Bonus Casa 2020 attivi: per tutto il 2020 i cittadini Italiani possono utilizzare i bonus ristrutturazione (uno dei più utilizzati) per i lavori in casa, l’Ecobonus per la riqualificazione energetica e il sisma bonus per la riduzione del rischio sismico. Sono stati riconfermati anche il bonus mobili per l’acquisto di arredi ed elettrodomestici e il bonus verde per il rifacimento dei giardini e terrazzi. Sono stati prorogati anche bonus caldaia e stufa a pellet, con addirittura i risparmi che vanno dal 50% al 65% della spesa effettuata. Interessanti novità riguardano il bonus facciate e il bonus rubinetti. Vediamo nel dettaglio come la detrazione si applica a tutti i modelli di inferriate per finestre, i documenti necessari e tutto quello che occorre sapere per accedere alle agevolazioni fiscali.

Come portare in detrazione le grate di sicurezza

Il bonus per lavori di ristrutturazione, che comprende tra l’altro la l’acquisto e la sostituzione delle inferriate di sicurezza, è uno degli incentivi legati alla casa di maggiore successo. È stato confermato dalla legge di bilancio 2020 e permette di detrarre il 50% delle spese sostenute fino a un massimo di 96.000 euro per singola unità immobiliare. È semplice effettuare la detrazione fiscale ai fini IRPEF, è sufficiente compilare il modulo “dichiarazione dei redditi 730” indicando la cifra del totale pagato con bonifico apposito per detrazione lavori di ristrutturazione (comprende la fornitura, la posa e l’IVA). Per questa cifra sarà possibile detrarre il 50%, la legge prevede un rimborso annuo per 10 anni. Il rimborso annuo è pari al 10% dell’importo detraibile.

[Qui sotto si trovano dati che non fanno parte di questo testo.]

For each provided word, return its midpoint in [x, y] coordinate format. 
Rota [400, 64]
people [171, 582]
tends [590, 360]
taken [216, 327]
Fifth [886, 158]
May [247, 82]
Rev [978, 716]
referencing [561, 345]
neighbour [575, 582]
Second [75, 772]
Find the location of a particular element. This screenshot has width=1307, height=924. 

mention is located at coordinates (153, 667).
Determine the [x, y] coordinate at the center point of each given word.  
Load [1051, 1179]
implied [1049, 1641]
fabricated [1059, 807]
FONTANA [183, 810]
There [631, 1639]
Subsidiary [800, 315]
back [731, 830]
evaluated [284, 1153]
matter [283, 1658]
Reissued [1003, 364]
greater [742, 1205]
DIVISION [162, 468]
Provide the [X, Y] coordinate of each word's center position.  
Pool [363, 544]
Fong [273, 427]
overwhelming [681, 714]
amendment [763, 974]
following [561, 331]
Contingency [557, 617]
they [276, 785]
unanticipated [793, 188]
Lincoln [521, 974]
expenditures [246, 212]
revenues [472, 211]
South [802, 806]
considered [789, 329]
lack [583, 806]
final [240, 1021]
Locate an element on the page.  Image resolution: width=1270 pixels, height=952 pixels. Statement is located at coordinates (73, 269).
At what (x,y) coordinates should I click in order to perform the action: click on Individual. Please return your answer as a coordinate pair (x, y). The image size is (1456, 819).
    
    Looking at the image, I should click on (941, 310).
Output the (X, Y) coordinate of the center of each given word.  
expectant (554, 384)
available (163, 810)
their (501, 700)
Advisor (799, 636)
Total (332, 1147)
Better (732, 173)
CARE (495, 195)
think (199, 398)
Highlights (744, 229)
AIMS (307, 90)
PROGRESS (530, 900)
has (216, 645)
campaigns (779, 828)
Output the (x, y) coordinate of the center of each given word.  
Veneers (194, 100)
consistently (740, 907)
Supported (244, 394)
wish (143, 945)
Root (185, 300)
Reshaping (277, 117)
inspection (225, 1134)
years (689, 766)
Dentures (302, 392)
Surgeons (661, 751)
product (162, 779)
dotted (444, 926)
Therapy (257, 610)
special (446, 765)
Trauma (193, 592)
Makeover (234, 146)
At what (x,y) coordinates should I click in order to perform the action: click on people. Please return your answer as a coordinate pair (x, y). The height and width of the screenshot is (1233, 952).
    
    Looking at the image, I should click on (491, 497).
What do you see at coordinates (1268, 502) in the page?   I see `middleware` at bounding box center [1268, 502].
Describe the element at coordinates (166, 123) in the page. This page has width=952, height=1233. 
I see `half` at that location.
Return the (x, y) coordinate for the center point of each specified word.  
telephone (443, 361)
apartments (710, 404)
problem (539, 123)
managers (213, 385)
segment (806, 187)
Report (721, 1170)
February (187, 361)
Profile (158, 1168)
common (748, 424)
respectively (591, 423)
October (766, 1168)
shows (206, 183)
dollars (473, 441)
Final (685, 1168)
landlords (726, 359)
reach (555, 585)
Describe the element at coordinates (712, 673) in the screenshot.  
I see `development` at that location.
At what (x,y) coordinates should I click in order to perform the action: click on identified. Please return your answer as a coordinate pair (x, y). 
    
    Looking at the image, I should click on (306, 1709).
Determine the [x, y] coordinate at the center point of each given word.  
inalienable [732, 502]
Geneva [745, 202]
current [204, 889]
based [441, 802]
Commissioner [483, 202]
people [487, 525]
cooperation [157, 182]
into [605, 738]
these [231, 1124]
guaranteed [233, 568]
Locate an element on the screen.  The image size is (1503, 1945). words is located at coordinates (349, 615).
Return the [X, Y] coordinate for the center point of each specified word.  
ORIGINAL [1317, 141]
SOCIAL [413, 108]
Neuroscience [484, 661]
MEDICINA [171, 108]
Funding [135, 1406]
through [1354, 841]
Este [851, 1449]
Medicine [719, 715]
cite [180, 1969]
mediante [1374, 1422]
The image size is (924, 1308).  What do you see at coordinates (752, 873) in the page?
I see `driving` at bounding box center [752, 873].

Come pagare i lavori per ottenere le detrazioni

Per fruire della detrazione è necessario che i pagamenti siano effettuati con bonifico bancario o postale (anche “on line”), da cui risultino:

  • causale del versamento, con riferimento alla norma (articolo 16-bis del Dpr 917/1986)
  • codice fiscale del beneficiario della detrazione
  • codice fiscale o numero di partita Iva del beneficiario del pagamento.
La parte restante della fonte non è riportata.